→ 原文:
スタニスワフ・レム=インタビュー(1)

 
 毎日「読みたい本」ばかり記述していても心が折れるとはいえ、代わりにネタにしたいようなこともないので、昔集めたテキストを電子テキスト化してみることにします。できる時間でできるだけ。
 とりあえず、スタニスワフ・レムのインタビューなんてどうよ。
 
 これは1978年3月、別冊奇想天外4・SFの評論大全集に掲載されたテキストです。
 ダニエル・セイ、野口幸夫・訳
 

REG記:このインタビューは1973年12月、レム氏の校正を受け、内容も新たなものになっている。
ダニエル・セイ記:このインタビューは1972年に何回か手紙のやりとりをして行なわれた。すべて英語でなされた。「レムの回答は全文、彼の書いた英語のままである」。翻訳ではない。編集し、註をつけた。編註は〔 〕に入れ、頭文字を付した。
 
レム:わたしにインタビューするって? 質問なら自分でやれるよ。まずは手はじめにいくつか。
 わたしは28冊の本を書き、うち23冊はSFで、26か国語に翻訳され、560万部売れた。SFオペラが1作ある。『宇宙創世記』Cyberiad(ポーランドの若いポンポニスト、K・マイヤーと共作)という題で、その一部は一般大衆向けの第一チャンネルのテレビでも放映された----人間は一人も出てこず、ロボットとアンドロイドとコンピューターだけが登場する。
 近作----一番新しい本は『不眠』Insomniaで、長い短篇『未来学会』Futurological Congressと、もっと短いのが数篇ある。

→ 資料抜粋:
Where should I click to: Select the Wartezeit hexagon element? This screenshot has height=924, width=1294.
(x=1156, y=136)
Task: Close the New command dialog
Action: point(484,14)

→ 課題:
1) レムのインタビューから、「REG記:このインタビューは」から「た。編註は〔 〕に入れ、頭文字を付した。」までをすべて一字一句変えずに書き写してください。
2) レムのインタビューで『』に入れて示されている作品名をすべて挙げてください。
3) レムのインタビューを、最後の文の後から続けて書いてください。

→ 解答例:
1)
REG記:このインタビューは1973年12月、レム氏の校正を受け、内容も新たなものになっている。
ダニエル・セイ記:このインタビューは1972年に何回か手紙のやりとりをして行なわれた。すべて英語でなされた。「レムの回答は全文、彼の書いた英語のままである」。翻訳ではない。編集し、註をつけた。編註は〔 〕に入れ、頭文字を付した。

2)
宇宙創世記
不眠
未来学会

3)
 1972年にはもう一冊、『完全な真空』Perfect Vacuumが出版された。これは不在の書物(SFあり、「普通」小説や「反」小説(アンチ・ノヴェル)あり、哲学書あり、「新しい宇宙論」ありetc)に関する架空の評論の集成である。*1現在(1972年。REG)は何もしていない。8月まで働きづめに働いたからだ。
 この分野で傑出した人物を知っているか?
 そうだね、オーストリアフランツ・ロッテンシュタイナー博士がいる。ファンジン「Quarber Merkur」を出している。彼のためにドイツ語で何篇か評論を書いた。彼はそれを英語に訳してブルース・ガレスピーのオーストラリアのファンジン「Science Fiction Commentary」に載せている。
 しかしわたしはたぶんSF人よりも科学者のほうを大勢知っている。
 英訳ウォーカー版『ソラリスSolaris(邦題『ソラリスの陽のもとに』)についている高級な「レムとソラリス」論についてどう思うか?
 さあ、わからないね。論文の著者スーヴィン教授はわたしのことを、第一級の思想でいっぱいの「現代の文豪」だと思っている(わたしの全作品を読んでいないわけだ)。
 とてもよく書けているので、わたしは一言一句まで本当だと信じこんでしまった。だからわたしは文豪になってしまったわけで、ばかなことを書かないよう慎重にならなくてはならない。
 SF界では誰が好きか?
 うん、実をいうと誰も好きじゃない。自分のことぐらいは好きにならなきゃいけないんだろうが、気にいらない。
 では誰の作品が魅力があり、面白く読めるか?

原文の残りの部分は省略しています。